Extracted text Block Start
Pyles: I had a very clear vision of what I wanted the place to look like and how I wanted it to work logistically, and I looked at every element. For example, I wanted the onyx at the bar to be a specific color, lit from underneath. This past summer my partner and I went to Lebanon and Syria to pick up light fixtures and other artifacts for Samar.
RH: You sort of dropped out for a few years. What were you thinking when you untied the apron strings?
Pyles: I knew that I wanted to travel, and I thought I would consult, write books, do some TV; I developed concepts for hotels, and I was thinking that was probably good enough. But eventually I just realized it wasn't.
RH: Where did your travels take you?
Pyles: I went pretty much everywhere. I spent a lot of time in Spain and South America, mostly, some in Asia, some in Morocco. I covered every country in South America except for Chile, and I finally did go there, to Patagonia, last year.
RH: Looking back over your years in the business, what are some of the cultural shifts you've seen?
Pyles: The audience has grown up in terms of food knowledge. It's a completely different world today. When we started Routh Street it was an educational process, but today, people are savvy. And they're more receptive to unusual things. I don't think Samar would have worked 10 years ago, but today, people understand it.
In terms of business it's certainly more competitive. It used to be that if you were unique enough you didn't have competition, but now there's just so much competition on so many levels, and the days of singly owned chef-driven restaurants are over. Everybody now has all these concepts.
Extracted text Block End
## Exercise goal
Reproduce the part of the interview that opens with the words containing "In terms of business" and closes with "all these concepts.", substituting "rivalry" for each occurrence of "competition".
Extracted information Block Start
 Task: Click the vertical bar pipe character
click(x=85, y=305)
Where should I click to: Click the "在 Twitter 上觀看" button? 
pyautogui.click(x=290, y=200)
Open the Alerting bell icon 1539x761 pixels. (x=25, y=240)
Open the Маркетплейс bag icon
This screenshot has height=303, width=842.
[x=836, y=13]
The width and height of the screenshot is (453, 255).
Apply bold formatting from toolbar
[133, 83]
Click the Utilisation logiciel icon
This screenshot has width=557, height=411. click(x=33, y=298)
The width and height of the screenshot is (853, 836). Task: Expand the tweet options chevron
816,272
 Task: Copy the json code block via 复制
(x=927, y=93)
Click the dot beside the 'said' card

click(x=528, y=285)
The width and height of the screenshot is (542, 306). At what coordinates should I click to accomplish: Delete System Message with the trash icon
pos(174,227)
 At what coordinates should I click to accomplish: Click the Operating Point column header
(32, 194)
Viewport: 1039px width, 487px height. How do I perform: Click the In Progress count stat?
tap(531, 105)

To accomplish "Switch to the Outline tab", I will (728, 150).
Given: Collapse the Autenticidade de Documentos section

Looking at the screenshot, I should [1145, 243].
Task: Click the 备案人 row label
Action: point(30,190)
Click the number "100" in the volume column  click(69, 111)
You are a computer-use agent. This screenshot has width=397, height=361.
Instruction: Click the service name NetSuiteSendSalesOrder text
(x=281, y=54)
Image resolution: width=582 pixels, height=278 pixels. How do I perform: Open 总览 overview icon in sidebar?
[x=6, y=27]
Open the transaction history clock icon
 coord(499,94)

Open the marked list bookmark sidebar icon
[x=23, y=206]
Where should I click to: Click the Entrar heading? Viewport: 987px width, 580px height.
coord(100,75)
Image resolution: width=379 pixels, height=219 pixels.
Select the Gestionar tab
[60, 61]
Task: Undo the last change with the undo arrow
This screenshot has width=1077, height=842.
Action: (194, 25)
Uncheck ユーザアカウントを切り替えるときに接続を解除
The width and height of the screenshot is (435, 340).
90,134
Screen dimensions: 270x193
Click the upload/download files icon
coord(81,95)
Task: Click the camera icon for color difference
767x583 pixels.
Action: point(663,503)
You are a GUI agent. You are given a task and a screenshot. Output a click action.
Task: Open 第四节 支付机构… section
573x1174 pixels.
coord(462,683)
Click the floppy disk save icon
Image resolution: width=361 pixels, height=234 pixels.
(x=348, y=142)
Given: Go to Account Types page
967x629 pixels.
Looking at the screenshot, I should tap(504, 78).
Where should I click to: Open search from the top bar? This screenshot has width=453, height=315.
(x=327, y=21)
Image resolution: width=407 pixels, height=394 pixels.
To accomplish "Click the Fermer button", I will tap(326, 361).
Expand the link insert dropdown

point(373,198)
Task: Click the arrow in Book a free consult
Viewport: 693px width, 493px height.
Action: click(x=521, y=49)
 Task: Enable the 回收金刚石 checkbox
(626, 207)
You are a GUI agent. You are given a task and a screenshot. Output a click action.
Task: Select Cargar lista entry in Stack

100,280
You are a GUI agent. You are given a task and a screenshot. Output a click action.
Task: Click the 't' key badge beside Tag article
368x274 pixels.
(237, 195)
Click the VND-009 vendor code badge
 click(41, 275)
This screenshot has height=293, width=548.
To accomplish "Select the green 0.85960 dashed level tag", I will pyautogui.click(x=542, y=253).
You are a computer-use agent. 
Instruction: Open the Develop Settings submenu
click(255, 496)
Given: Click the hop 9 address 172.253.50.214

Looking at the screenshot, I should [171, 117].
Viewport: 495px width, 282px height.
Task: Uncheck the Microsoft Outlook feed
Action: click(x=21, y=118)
Extracted information Block End
## Your response
In terms of business it's certainly more competitive. It used to be that if you were unique enough you didn't have rivalry, but now there's just so much rivalry on so many levels, and the days of singly owned chef-driven restaurants are over. Everybody now has all these concepts.